Section 7: Practical domain name navigation and real-world implications

  • Public Internet domains vs. internal domains:
    • Public domains (e.g., www.facebook.com) require resolution via the Internet DNS hierarchy or configured forwarders.
    • Internal domains (e.g., web.mycompany.com) are resolved by the organization’s internal DNS server.
  • Internal naming conventions and ease of use:
    • Internal domains often use short hostnames (e.g., web) but map to internal FQDNs (e.g., web.mycompany.com).
    • The resolver’s search settings allow shorthand names to resolve to fully-qualified names within the corporate namespace.
  • The root, TLD, domain, and subdomain metaphor:
    • Root ("."), Top-Level Domain (e.g., ".com"), domain ("google" in "google.com"), subdomain ("maps" in "maps.google.com").
  • Caching rationale:
    • Caching at resolving servers speeds up subsequent lookups by avoiding repeated traversal of the full DNS chain; TTL controls how long an entry is kept.

Section 8: Quick recap and study cues

  • You can create a simple local name resolution with /etc/hosts for a couple of hosts as a starting point.
  • To scale, move to a centralized DNS server and configure all hosts to use it via /etc/resolv.conf.
  • The resolution order is configurable (files vs DNS) via /etc/nsswitch.conf, and the local hosts file takes precedence if present.
  • DNS records types to know: A (IPv4), AAAA (IPv6), CNAME (alias).
  • Testing tools: ping (basic), nslookup (DNS queries; ignores /etc/hosts), dig (DNS queries with detailed output).
  • For external domains, you may configure public DNS forwarders (e.g., 8.8.8.8) on your DNS server to resolve domains on the Internet.
  • Real-world naming: internal domains (e.g., mycompany.com) and public domains (e.g., google.com) interact via a hierarchy of DNS servers, with caching to speed up resolution.

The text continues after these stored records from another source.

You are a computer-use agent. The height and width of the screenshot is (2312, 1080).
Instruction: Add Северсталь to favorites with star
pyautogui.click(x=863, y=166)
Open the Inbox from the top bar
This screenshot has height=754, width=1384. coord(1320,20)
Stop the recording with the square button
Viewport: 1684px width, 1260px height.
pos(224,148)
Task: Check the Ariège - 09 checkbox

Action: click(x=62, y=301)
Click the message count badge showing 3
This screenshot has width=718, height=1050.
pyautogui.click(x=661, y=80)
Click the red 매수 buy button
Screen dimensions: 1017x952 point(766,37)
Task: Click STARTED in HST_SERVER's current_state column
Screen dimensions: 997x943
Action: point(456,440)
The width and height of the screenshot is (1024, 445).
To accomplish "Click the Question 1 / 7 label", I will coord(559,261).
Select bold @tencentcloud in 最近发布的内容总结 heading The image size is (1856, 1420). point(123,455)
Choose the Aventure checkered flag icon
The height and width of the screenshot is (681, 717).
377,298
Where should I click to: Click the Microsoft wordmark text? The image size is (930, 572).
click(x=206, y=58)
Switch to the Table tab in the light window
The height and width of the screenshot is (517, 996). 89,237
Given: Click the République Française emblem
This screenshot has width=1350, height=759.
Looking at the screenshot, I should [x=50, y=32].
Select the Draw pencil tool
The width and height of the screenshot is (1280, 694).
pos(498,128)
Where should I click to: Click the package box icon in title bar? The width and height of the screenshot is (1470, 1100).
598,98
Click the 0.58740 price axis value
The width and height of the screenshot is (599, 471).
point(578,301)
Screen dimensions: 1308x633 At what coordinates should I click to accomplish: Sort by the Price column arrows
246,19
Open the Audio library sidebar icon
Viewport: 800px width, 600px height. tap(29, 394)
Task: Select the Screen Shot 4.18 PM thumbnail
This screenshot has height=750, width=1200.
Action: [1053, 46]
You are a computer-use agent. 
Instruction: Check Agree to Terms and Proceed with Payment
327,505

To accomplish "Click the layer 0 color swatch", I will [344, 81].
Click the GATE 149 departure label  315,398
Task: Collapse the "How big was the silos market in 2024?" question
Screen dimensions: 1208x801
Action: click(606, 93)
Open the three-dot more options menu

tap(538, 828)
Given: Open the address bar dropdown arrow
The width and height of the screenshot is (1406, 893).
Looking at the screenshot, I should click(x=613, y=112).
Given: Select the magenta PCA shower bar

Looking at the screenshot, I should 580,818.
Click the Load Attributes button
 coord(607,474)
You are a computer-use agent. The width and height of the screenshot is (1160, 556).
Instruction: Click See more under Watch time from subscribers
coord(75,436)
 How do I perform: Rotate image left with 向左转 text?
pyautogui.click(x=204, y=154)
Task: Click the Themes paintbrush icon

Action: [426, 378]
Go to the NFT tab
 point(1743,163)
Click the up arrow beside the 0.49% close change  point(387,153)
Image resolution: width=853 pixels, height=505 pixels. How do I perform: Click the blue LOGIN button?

Section 9: Core takeaways for exams and practicals

  • Know how to map a host in /etc/hosts and why you might do so in a small network.
  • Understand how /etc/resolv.conf and /etc/nsswitch.conf influence DNS usage on a host.
  • Be able to describe the purpose of a DNS server in an organizational context and how forwarders work.
  • Distinguish A, AAAA, and CNAME records and their roles in DNS.
  • Use nslookup and dig to troubleshoot DNS, and remember that nslookup does not read /etc/hosts.
  • Recognize the concept of search domains and how they affect short-name resolution within an internal domain.